== Task directions ==
If pictures appear in the lines below, skip them and copy exactly the lines from the one containing "This screenshot has width=228, height=220." through the one containing "The height and width of the screenshot is (309, 471).", and nothing else.

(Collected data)
◇ ◇ ◇ ◇ ◇

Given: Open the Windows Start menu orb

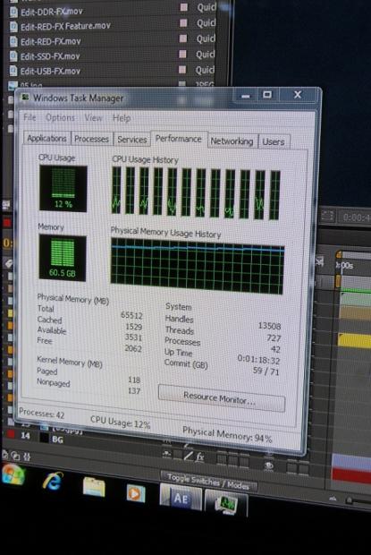Looking at the screenshot, I should coord(13,475).
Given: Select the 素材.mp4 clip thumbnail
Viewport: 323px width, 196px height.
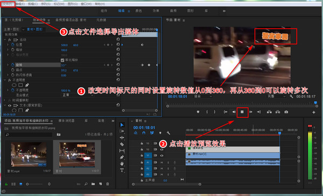Looking at the screenshot, I should click(x=29, y=155).
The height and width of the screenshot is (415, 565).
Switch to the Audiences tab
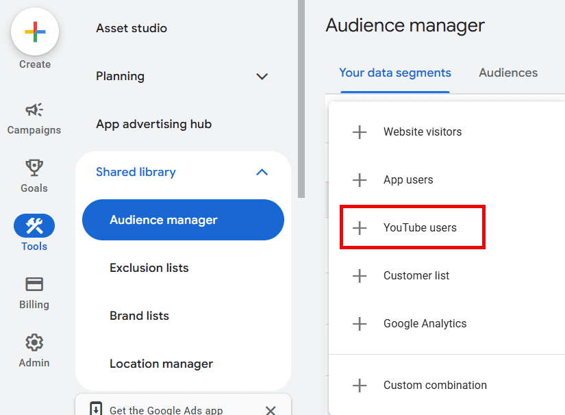[508, 73]
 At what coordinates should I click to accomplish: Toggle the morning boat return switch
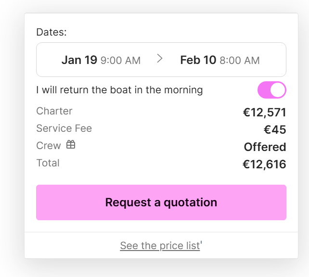272,90
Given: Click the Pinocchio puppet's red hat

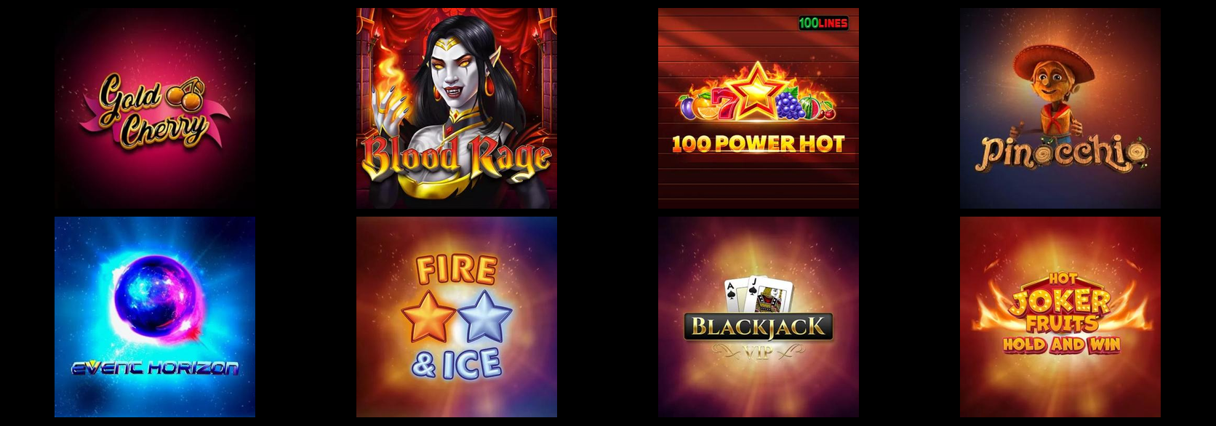Looking at the screenshot, I should pyautogui.click(x=1054, y=63).
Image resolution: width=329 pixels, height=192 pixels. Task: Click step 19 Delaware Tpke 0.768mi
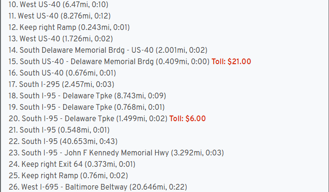click(x=90, y=107)
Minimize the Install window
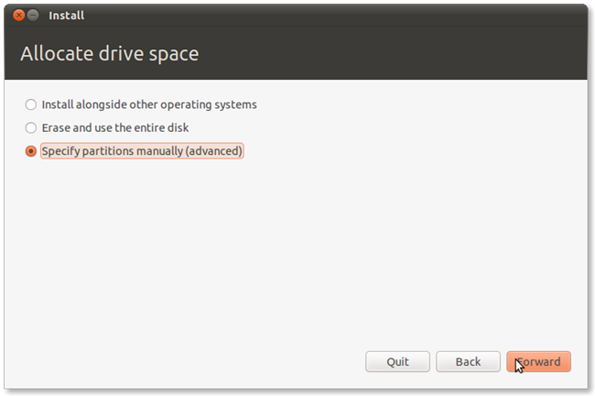595x396 pixels. pos(34,16)

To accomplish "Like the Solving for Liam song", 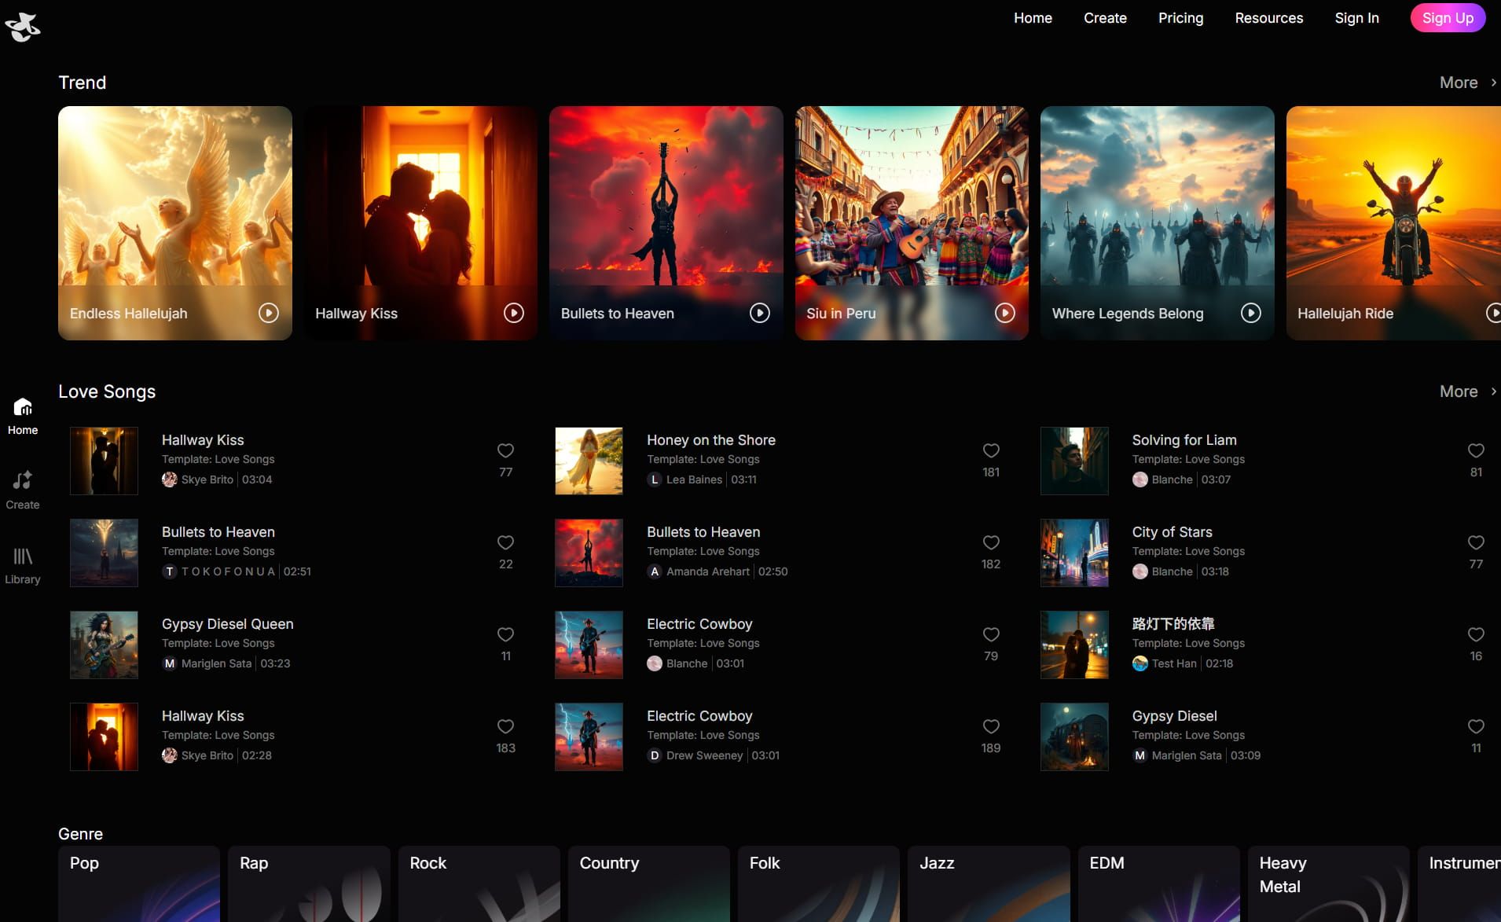I will [x=1476, y=450].
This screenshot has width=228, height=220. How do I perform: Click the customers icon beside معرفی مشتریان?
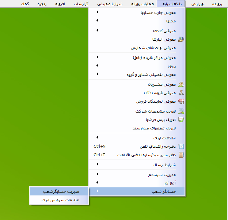coord(181,84)
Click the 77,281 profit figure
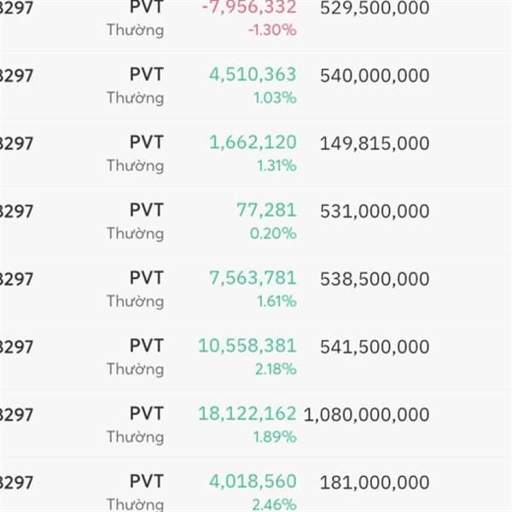Screen dimensions: 512x512 266,210
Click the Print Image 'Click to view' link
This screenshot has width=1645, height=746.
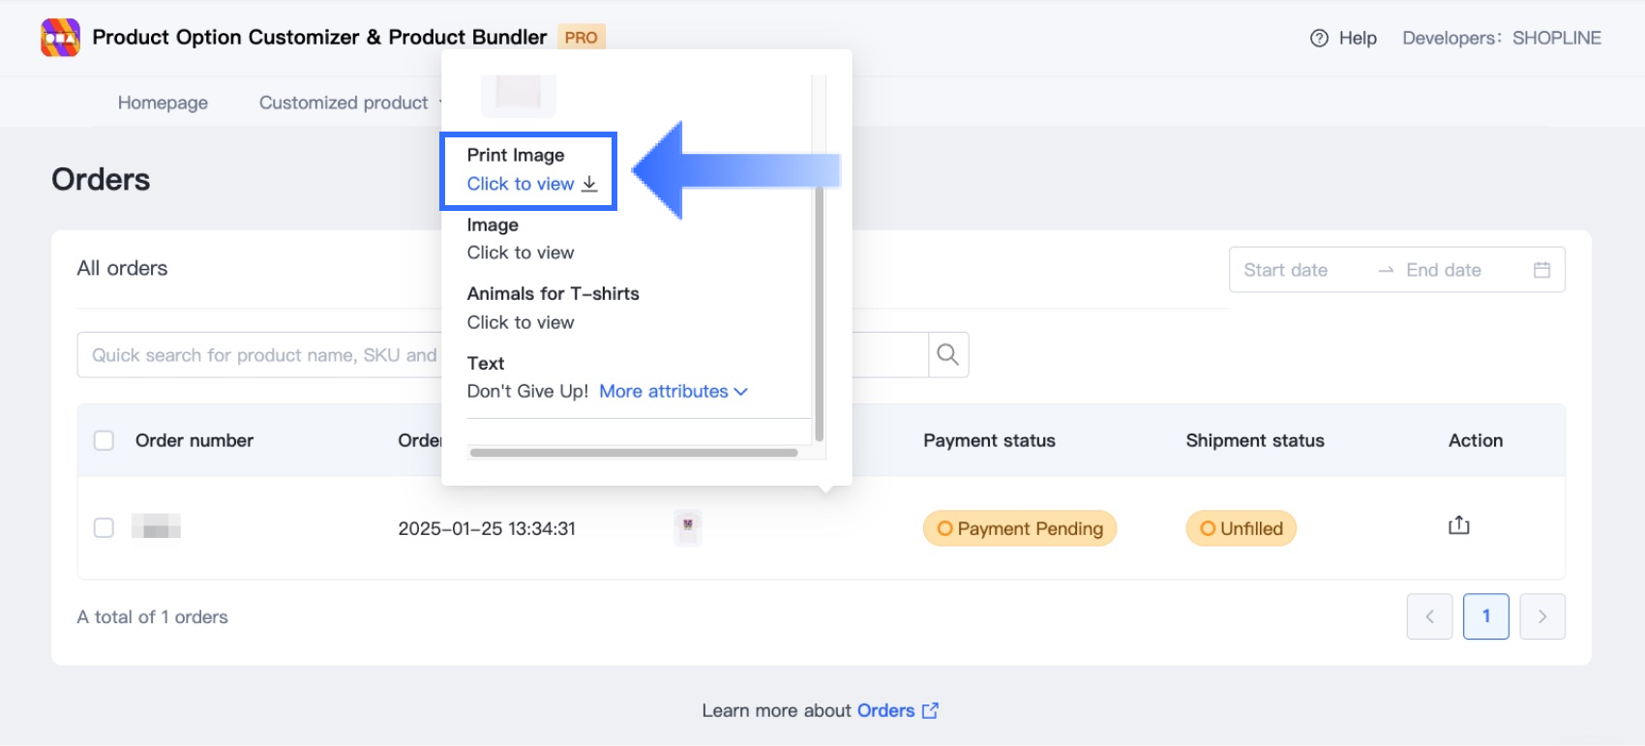(521, 184)
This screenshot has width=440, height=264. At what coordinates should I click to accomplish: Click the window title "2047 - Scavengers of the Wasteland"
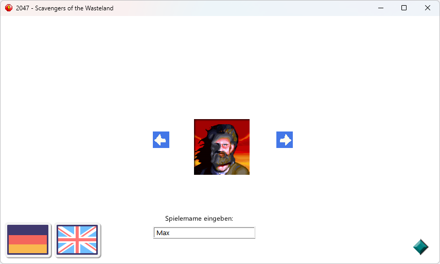pyautogui.click(x=65, y=8)
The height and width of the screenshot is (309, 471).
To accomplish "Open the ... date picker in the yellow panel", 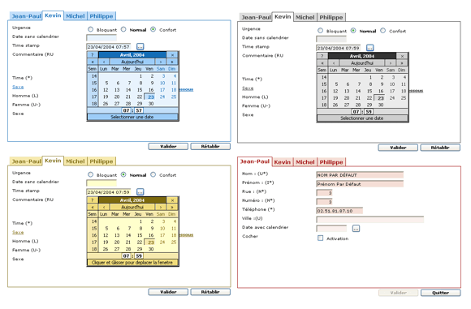I will coord(140,192).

◇ ◇ ◇ ◇ ◇

== Response to the task ==
This screenshot has width=228, height=220. How do I perform: Click the customers icon beside معرفی مشتریان?
coord(181,84)
Click the 77,281 profit figure
Screen dimensions: 512x512 266,210
Click the Print Image 'Click to view' link
This screenshot has width=1645, height=746.
(521, 184)
This screenshot has width=440, height=264. At what coordinates should I click to accomplish: Click the window title "2047 - Scavengers of the Wasteland"
pyautogui.click(x=65, y=8)
The height and width of the screenshot is (309, 471).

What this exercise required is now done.